=== Ejercicios ===
1: Enumera las cosas que, según el fragmento sobre Albertina y el protagonista, él dice que no puede hacer o disfrutar por culpa de ella.
2: Reproduce palabra por palabra el fragmento sobre Albertina y el protagonista desde "Así pues, son" hasta "de su enfermedad.", incluida esta última parte.
3: Continúa el fragmento sobre Albertina y el protagonista a partir de su última oración.

=== Fragmento citado ===
►
Una madre, ausente en esta entrega, que aparece sólo a través de las cartas que envía al protagonista y que, por cierto, no aprueba el casamiento de su hijo con Albertina, de clase inferior a la suya.

El encierro de la joven implica también el cautiverio del propio protagonista. En esa vivencia del amor como esclavitud, como freno a la libertad, él mismo experimenta ese sometimiento, esa dependencia, esa falta de autonomía. De hecho, son muchas las ocasiones en las que habla de los viajes (o los conciertos, o las obras teatrales, o las mujeres) que no puede realizar (o disfrutar, o asistir, o conquistar) por culpa de Albertina. Sin embargo, conociendo su carácter, este lamento no parece más que la excusa perfecta para no hacer algo, alimentando esa pasividad que le caracteriza.

Así pues, son dos los prisioneros. Prisioneros del amor, pero también de la mentira y la desconfianza. Prisioneros con distinta percepción de su encierro: Albertina lo acepta en apariencia pero busca estratagemas para zafarse de él; el protagonista se lamenta de él, reniega de su suerte y culpa a la joven de su reclusión en largos parlamentos sobre lo que podría estar haciendo en vez de estar vigilándola. Pero, en el fondo, disfruta de su clausura, cada vez sale menos, se relaciona con menos gente, se vuelve más maniático, más egoísta, en muchas ocasiones con la excusa de su enfermedad.
◄
=== Extractos de datos ===
►
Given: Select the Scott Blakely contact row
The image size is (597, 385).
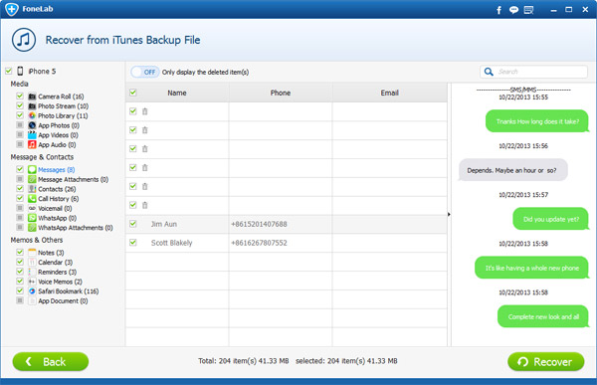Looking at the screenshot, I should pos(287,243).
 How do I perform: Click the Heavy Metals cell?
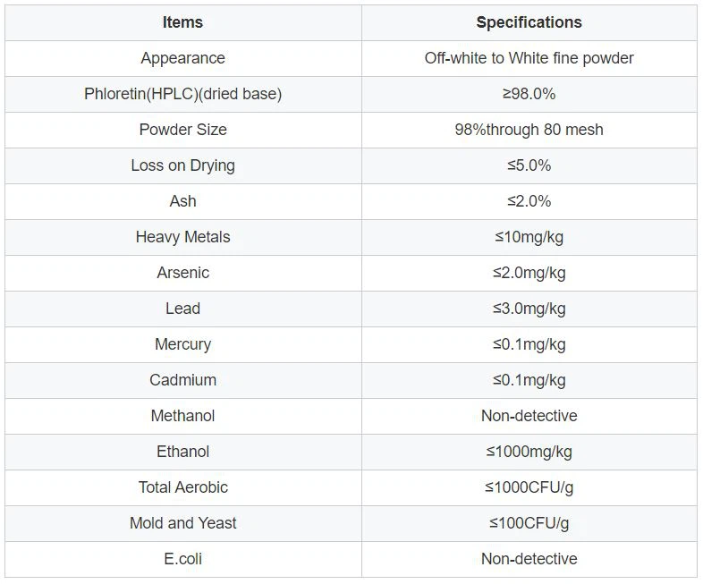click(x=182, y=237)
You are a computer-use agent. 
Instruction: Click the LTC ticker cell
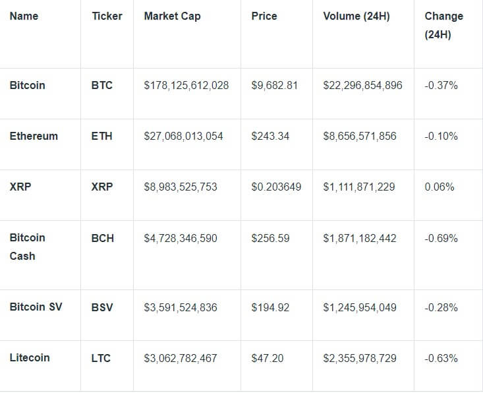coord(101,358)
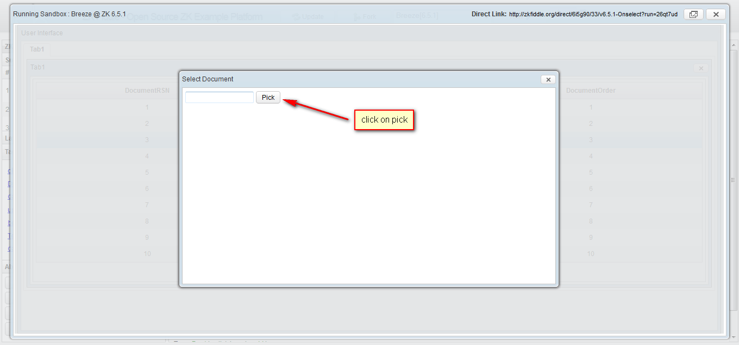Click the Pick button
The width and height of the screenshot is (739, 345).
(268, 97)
◄
►
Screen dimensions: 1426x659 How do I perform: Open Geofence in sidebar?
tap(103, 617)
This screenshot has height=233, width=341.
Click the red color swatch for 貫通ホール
◄
=== Respuestas ===
1: Los viajes, los conciertos, las obras teatrales y las mujeres.

2:
Así pues, son dos los prisioneros. Prisioneros del amor, pero también de la mentira y la desconfianza. Prisioneros con distinta percepción de su encierro: Albertina lo acepta en apariencia pero busca estratagemas para zafarse de él; el protagonista se lamenta de él, reniega de su suerte y culpa a la joven de su reclusión en largos parlamentos sobre lo que podría estar haciendo en vez de estar vigilándola. Pero, en el fondo, disfruta de su clausura, cada vez sale menos, se relaciona con menos gente, se vuelve más maniático, más egoísta, en muchas ocasiones con la excusa de su enfermedad.

3:
Este estado contradictorio se muestra también en las contraposiciones que realiza el escritor entre el ambiente exterior (el bullicio de la calle, la gente en la plaza, los sonidos, los olores, los gritos…) y el ambiente interior de la casa. Es en esas descripciones de lo que se ve y se oye a través de las ventanas donde Proust retoma el gusto por el detalle, por la representación plástica, por la pintura llena de sensaciones e imágenes sensoriales (cromáticas, visuales, olfativas, auditivas, táctiles y hasta gustativas) que ya enriquecieran la narración en entregas anteriores. Esa realidad que se cuela por la venta, realidad que es casi hiperrealidad, a juzgar por la cantidad de detalles, de matices, de variaciones que es capaz de describir, se contrapone con el mutismo interior, la soledad, la oscuridad, la desconfianza, los sentimientos encontrados (ese amor/odio que siente Albertina y el protagonista pero también el rechazo que ella provoca en Francisca, el ama de llaves).

Estas imágenes sensoriales reaparecen también cuando el protagonista alude al arte (música, pintura, literatura, teatro…), reflexión recurrente durante toda la heptalogía.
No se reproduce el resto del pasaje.